Segment Start: Materials provided
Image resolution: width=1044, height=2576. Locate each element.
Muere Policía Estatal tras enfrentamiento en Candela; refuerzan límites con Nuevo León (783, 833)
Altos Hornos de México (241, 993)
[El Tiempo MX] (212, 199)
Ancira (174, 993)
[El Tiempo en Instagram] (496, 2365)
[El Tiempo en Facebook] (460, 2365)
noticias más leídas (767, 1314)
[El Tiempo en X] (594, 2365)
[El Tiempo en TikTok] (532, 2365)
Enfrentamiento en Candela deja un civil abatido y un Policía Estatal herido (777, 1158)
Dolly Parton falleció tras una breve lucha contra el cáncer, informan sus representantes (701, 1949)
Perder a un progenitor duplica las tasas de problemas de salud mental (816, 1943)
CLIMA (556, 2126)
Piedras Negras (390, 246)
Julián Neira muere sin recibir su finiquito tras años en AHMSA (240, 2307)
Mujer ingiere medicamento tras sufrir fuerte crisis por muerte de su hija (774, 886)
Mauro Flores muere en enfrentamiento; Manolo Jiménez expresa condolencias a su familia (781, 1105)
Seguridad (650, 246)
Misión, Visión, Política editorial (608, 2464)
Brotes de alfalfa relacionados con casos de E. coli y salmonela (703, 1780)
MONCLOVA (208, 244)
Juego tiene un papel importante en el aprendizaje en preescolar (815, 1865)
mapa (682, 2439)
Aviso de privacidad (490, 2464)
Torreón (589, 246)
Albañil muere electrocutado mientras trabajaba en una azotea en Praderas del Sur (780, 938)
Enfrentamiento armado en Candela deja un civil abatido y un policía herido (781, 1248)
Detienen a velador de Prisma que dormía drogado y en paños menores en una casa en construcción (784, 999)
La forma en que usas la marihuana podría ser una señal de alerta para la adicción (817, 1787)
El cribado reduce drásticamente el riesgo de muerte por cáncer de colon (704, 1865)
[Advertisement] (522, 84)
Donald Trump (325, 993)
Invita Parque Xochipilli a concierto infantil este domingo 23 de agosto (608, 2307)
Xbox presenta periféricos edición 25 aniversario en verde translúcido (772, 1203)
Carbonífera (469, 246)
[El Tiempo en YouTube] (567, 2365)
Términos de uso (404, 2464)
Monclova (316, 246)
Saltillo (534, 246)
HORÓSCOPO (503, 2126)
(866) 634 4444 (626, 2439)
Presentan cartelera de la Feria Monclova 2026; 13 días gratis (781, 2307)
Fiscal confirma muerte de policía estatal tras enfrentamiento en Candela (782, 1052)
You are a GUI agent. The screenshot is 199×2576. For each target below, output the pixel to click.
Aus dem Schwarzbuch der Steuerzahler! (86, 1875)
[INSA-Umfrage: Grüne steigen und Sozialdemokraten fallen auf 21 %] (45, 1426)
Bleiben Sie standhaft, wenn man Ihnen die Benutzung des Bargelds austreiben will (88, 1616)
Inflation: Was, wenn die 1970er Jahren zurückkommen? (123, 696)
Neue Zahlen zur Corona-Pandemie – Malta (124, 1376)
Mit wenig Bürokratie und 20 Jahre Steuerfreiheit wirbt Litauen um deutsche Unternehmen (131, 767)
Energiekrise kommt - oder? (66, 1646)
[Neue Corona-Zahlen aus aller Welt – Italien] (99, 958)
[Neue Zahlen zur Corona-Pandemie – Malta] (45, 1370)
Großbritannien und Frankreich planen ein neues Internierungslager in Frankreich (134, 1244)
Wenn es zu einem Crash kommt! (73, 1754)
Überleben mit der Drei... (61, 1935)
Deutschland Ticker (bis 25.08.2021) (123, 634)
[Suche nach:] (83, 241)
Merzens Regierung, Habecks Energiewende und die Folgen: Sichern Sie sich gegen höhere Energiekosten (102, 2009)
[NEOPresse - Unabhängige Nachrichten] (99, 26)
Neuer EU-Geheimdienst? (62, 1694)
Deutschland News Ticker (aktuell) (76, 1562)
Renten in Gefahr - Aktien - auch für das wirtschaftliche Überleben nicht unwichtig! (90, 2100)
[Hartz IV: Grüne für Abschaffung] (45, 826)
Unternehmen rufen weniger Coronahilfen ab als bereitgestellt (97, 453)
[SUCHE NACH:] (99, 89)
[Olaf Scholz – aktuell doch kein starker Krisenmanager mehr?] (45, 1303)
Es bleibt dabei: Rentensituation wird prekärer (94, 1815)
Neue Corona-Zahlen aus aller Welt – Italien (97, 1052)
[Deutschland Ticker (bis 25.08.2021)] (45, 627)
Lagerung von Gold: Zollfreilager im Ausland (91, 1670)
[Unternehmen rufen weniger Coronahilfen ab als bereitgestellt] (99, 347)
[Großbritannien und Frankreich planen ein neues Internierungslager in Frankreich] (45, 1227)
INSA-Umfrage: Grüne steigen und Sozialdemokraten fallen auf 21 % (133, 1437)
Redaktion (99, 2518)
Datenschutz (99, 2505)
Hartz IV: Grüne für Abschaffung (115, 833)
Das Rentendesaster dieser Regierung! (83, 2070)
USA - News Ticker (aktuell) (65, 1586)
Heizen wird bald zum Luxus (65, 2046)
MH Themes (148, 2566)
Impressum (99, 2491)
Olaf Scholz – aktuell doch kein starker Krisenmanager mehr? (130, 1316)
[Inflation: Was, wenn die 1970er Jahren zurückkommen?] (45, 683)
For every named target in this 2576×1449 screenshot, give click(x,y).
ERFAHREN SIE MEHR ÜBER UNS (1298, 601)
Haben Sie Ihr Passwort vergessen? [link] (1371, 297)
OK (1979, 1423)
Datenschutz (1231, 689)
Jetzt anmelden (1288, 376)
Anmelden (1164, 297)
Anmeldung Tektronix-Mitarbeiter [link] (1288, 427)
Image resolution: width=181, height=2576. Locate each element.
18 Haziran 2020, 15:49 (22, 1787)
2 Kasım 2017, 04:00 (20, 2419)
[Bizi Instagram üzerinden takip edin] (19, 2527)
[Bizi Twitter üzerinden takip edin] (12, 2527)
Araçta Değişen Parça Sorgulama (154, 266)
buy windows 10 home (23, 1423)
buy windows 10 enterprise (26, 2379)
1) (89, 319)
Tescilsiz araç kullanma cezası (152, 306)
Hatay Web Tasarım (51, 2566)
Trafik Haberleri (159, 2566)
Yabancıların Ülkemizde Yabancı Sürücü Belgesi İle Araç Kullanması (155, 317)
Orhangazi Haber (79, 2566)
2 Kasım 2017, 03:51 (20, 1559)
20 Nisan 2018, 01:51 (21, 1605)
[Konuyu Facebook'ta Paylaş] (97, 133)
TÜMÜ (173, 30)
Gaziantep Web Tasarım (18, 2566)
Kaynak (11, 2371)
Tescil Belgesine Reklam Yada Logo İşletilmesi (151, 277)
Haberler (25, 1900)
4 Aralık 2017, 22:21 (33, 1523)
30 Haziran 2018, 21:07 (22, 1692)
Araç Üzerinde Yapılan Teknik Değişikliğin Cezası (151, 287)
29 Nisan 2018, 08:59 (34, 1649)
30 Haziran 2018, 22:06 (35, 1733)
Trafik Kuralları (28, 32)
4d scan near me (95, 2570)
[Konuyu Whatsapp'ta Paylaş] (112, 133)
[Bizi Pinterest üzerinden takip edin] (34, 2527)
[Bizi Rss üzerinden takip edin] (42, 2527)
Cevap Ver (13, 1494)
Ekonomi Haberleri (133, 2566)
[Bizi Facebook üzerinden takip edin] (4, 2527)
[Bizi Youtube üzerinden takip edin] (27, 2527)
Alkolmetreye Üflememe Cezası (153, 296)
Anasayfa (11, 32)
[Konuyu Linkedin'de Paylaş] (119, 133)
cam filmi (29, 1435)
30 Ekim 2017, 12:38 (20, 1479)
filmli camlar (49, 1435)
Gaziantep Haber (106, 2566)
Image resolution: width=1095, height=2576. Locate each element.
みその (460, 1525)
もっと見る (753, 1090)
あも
Segment End: Materials provided
#### Exercise directions
Each line above that contains the string "abatido" should be identified and copied.

#### Answer to this exercise
Enfrentamiento en Candela deja un civil abatido y un Policía Estatal herido (777, 1158)
Enfrentamiento armado en Candela deja un civil abatido y un policía herido (781, 1248)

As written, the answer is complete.